So for lunch, we had a concoction made from yesterday's potatoes (the ones I got from the old lady with the walnut oil...seriously new, and I think about 25% of what I paid her for them was for the dirt I had to wash off...). Sauteed some lardons, an onion in some of the butter left over, and then cut up and sauteed the potatoes in that, and finally put some Emmental cheese (left over from the fish soup we'd had last week) and parsley on it. Called it lunch. It was actually quite good. The potatoes over here are to die for...the English think THEY have great potatoes?!? Right...

So tonight, I stuffed the rest of those little tomatoes with this fromage gervais (after I cut off their tops and scooped out the insides of the tomatoes...these were left over, too, from Friday maybe...) I mixed with the rest of the tapenade verte (green tapenade, made with green olives) and some pepper. It was pretty good, although I didn't actually eat the tomato. Phil did.

The day I bought the tomatoes, I made this entree from this fromage gervais (it's basically a farmer's cheese, firm, not dry...comes in these little plastic pots...) by mixing it with salt, pepper, and lemon juice, stuffing the tomatoes (after I'd scooped out the insides) and put this salmon or cod or some kind of cheap roe ("caviar") on top. This stuff is seriously good. As today, I didn't actually eat the tomato. There's a limit to what I'll risk.

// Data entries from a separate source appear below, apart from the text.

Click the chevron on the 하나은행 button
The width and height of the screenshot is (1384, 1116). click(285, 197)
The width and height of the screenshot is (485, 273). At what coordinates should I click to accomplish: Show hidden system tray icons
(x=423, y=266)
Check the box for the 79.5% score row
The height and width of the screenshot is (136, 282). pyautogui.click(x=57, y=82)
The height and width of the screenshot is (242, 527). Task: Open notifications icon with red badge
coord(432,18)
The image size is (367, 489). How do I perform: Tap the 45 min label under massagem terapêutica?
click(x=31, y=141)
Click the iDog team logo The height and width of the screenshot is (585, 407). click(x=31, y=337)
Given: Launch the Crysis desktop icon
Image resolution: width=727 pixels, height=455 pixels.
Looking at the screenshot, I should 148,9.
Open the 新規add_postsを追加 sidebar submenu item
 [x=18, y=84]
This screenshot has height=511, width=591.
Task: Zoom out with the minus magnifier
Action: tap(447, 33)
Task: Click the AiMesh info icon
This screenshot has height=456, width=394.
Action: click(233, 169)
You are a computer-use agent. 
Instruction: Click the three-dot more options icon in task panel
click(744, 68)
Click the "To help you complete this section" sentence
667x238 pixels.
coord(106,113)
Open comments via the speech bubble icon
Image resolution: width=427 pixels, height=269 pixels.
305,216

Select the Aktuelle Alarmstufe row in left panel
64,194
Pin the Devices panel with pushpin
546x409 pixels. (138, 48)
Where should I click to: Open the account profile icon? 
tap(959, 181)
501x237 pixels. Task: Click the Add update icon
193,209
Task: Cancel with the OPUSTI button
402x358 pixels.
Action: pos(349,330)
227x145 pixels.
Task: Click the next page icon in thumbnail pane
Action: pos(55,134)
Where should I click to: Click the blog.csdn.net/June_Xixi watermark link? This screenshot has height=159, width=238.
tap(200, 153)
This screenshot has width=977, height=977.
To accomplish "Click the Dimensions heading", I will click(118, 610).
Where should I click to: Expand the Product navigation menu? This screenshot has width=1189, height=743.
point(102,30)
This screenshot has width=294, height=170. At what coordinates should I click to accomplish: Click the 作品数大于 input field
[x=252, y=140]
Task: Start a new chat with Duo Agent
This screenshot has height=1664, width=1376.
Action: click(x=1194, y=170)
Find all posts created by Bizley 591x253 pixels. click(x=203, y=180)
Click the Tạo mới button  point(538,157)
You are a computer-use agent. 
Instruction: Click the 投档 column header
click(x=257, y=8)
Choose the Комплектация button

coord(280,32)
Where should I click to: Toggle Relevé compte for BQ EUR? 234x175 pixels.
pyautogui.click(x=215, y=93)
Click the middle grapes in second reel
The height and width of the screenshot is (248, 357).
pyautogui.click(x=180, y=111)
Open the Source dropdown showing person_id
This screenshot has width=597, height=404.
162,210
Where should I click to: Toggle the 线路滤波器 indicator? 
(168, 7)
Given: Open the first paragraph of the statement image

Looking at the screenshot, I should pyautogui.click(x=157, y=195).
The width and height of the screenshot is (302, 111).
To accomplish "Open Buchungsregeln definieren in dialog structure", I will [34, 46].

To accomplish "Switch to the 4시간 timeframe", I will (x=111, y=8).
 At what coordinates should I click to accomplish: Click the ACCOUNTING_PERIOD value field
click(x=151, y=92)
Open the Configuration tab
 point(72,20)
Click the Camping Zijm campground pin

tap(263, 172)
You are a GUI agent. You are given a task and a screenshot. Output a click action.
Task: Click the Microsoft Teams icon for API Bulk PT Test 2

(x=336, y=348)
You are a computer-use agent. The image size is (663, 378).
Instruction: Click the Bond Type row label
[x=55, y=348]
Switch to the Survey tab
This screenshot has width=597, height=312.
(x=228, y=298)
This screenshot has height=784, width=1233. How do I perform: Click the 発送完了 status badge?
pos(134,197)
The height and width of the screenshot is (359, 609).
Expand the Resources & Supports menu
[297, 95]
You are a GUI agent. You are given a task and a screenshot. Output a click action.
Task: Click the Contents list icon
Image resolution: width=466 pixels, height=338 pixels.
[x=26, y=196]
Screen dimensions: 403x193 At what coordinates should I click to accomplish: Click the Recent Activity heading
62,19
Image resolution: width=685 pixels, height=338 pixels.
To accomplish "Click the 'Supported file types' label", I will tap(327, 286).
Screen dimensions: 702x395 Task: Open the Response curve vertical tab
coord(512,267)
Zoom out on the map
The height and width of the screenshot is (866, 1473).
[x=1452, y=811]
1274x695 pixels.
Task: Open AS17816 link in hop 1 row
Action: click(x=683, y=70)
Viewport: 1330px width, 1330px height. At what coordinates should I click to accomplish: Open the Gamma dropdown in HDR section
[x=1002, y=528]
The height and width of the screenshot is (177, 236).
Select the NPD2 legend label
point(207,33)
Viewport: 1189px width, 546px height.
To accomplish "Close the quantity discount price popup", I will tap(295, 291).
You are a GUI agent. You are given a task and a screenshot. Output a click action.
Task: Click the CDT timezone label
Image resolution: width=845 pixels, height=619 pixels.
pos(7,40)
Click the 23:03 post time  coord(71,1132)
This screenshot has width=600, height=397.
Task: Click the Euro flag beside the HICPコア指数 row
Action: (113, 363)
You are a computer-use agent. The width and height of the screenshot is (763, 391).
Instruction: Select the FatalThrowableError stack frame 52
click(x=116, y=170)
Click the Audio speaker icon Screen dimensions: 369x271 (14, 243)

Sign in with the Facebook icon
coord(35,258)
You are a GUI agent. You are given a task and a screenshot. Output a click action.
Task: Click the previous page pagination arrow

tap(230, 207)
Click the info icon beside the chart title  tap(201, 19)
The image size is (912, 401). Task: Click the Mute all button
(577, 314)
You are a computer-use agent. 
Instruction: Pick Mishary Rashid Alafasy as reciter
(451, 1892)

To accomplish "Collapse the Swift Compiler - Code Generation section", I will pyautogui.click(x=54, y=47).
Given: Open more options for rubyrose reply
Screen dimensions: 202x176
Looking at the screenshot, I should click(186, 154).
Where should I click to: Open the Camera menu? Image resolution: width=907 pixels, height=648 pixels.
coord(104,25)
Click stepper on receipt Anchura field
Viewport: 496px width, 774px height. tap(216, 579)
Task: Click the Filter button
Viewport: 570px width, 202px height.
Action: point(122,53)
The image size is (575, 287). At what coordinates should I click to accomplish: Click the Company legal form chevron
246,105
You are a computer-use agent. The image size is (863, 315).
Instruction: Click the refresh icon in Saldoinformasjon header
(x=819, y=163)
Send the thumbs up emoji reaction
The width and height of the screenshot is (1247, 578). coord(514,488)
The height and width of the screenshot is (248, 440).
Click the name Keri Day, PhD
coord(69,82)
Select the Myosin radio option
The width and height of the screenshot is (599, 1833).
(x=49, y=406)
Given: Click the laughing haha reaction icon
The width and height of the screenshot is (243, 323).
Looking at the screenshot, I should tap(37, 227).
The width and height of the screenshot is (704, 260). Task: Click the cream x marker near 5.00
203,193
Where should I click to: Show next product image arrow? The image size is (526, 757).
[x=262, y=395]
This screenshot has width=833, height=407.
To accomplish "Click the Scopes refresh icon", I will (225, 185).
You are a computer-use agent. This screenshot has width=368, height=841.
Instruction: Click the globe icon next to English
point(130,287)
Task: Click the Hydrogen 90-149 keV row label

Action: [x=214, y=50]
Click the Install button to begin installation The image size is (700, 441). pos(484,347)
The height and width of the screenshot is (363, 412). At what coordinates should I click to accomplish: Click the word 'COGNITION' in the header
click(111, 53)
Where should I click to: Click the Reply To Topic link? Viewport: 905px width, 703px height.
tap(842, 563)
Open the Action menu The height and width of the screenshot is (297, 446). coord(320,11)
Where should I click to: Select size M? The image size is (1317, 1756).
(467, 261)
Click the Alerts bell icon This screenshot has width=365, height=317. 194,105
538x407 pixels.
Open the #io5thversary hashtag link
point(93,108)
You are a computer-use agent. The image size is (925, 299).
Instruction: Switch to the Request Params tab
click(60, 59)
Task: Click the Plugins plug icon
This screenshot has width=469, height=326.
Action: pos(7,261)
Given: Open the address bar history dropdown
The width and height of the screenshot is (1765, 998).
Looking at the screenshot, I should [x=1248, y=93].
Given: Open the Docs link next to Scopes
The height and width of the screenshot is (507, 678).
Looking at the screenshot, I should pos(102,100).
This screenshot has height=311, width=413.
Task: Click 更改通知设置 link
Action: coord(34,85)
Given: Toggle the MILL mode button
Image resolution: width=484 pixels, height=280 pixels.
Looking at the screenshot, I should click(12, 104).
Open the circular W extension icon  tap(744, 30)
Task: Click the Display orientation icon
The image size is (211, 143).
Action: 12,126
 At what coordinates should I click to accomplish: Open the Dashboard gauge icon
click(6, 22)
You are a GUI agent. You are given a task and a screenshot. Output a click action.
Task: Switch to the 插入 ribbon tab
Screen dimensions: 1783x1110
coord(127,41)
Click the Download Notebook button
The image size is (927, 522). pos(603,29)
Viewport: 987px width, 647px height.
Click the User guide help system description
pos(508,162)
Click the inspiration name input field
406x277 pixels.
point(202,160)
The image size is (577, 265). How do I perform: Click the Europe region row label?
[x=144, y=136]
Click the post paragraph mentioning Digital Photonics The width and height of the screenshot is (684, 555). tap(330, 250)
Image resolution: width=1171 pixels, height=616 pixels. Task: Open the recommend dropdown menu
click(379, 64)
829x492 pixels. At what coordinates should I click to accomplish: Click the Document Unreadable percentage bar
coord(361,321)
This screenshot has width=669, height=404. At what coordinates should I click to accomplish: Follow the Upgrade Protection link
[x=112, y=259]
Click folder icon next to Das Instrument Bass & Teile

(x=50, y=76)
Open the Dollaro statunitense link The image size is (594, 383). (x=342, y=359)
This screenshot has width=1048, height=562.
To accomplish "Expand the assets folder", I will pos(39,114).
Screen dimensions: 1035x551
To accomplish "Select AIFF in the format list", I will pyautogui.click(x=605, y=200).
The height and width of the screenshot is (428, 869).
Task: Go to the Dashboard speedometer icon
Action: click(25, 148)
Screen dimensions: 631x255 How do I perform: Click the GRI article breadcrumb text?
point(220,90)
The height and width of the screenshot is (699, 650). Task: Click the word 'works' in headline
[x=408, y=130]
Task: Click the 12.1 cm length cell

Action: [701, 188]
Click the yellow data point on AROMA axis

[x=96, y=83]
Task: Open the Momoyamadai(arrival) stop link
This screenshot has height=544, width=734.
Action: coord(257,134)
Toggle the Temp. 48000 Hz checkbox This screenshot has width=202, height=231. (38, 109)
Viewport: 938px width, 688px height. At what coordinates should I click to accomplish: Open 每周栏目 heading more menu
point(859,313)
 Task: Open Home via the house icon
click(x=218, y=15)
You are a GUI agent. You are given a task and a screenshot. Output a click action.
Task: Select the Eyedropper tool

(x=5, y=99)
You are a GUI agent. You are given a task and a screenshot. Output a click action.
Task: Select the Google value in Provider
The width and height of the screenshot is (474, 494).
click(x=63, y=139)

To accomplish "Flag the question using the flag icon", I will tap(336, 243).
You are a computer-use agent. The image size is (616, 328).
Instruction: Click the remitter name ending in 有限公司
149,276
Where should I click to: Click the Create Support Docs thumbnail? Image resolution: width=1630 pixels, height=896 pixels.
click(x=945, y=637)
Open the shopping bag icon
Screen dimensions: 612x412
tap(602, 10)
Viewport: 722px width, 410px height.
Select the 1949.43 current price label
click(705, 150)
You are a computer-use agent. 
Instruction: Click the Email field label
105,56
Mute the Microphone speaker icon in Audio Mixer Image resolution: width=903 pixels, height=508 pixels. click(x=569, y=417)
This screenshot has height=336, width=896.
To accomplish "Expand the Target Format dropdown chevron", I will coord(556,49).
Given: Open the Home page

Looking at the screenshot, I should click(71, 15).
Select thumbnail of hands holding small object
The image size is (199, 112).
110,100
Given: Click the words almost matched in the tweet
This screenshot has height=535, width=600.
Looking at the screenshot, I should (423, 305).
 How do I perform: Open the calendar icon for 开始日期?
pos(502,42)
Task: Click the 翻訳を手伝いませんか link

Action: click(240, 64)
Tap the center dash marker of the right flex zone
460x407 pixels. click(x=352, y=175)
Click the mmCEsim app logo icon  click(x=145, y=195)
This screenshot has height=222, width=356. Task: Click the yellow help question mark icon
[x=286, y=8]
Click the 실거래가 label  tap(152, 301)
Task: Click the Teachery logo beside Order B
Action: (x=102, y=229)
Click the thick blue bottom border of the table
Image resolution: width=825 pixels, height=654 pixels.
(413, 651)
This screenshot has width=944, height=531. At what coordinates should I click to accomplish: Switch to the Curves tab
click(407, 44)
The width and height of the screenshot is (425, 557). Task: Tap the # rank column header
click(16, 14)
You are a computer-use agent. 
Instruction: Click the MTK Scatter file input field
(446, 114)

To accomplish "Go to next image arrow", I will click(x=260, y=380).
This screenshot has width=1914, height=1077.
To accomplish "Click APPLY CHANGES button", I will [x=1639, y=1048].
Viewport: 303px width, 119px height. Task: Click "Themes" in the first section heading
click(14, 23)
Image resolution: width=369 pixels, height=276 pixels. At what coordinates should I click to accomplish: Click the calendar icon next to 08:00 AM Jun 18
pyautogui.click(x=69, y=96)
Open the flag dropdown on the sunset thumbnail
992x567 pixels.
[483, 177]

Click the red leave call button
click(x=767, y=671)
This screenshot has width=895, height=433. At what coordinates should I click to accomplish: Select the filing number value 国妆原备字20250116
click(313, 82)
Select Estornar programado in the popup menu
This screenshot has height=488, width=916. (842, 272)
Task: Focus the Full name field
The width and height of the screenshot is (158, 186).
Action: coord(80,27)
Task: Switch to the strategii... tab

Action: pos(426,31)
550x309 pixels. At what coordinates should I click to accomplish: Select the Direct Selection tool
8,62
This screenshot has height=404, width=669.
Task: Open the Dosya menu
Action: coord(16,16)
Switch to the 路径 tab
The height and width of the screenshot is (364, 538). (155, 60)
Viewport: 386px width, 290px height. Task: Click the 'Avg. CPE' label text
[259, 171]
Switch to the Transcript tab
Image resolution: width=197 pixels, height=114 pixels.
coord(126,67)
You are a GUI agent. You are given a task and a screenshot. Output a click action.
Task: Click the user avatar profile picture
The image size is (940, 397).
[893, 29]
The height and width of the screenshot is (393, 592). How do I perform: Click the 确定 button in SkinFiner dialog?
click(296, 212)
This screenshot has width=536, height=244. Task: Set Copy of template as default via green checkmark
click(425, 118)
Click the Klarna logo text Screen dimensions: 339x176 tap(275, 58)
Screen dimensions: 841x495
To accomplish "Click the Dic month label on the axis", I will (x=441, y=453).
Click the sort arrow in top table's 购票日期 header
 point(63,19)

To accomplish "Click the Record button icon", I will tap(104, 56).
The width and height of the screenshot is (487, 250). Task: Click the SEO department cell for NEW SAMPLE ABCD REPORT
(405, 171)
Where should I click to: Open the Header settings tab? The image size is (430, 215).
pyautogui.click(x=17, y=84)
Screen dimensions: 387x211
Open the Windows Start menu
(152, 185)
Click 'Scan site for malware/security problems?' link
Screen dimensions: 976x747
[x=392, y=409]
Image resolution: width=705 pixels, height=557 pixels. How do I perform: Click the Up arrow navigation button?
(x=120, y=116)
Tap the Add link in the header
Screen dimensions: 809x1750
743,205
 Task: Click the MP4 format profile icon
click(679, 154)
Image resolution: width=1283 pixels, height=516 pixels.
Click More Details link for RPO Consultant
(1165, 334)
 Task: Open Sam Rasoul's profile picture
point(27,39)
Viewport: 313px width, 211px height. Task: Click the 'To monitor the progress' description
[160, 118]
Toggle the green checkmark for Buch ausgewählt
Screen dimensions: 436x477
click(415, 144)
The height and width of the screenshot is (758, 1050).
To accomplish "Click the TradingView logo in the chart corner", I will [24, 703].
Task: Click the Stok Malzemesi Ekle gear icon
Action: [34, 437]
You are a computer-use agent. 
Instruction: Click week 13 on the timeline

At any rate, we had a salad that had too much sherry vinegar on it (sorry about that!), salt, pepper, some Roquefort (the rest of it, actually...)...why exactly didn't I buy some of those walnuts from that lady yesterday morning?...and walnut oil.

And then I cooked some of the fingerling new potatoes in the plastic bag from the supermarket in some duck fat, sauteed/browned a couple of duck legs (from the can that had produced the duck fat), covered the lot with "persillade", I think it's called...flat leaf parsley and VG fresh juicy garlic chopped up with salt. Not bad, even though it was almost 9:00 p.m. when we finally ate.

So there...

P doing fine, writing a paper or two or three...he has a French lesson tomorrow, and then, after he comes back, I get to go to Bergerac to try to find cushions for the chairs so you can actually eat at this table I bought...and a few other things...so there...

Cheers, Lillie

Saturday, June 19, 2010

next Monday

the 21 June, every year, is "Martyr's day" or something like that. On June 21, 1944, Resistance fighters from Lalinde, Pressignac and Mouleydier fought the Germans coming up from the Pyrenees through southern France and over the Dordogne River at Mouleydier. From what I understand, the Resistance were not all that successful: the Nazi's rounded up all the men and boys in Mouleydier, made them march out onto the bridge over the Dordogne there, and shot them all into the river. Then the Nazi's burned essentially the entire town. Lots of people from Lalinde (Couze is in the commune of Lalinde, sorta like a county, but not exactly, sort of a cross between a county and a township...), as well as Pressignac, were involved, too. LOTS of people were killed, and the event, although merely a blip, if that, in accounts of the war/Resistance/whatever in Europe and France, is still alive and well in the memories of the people around here.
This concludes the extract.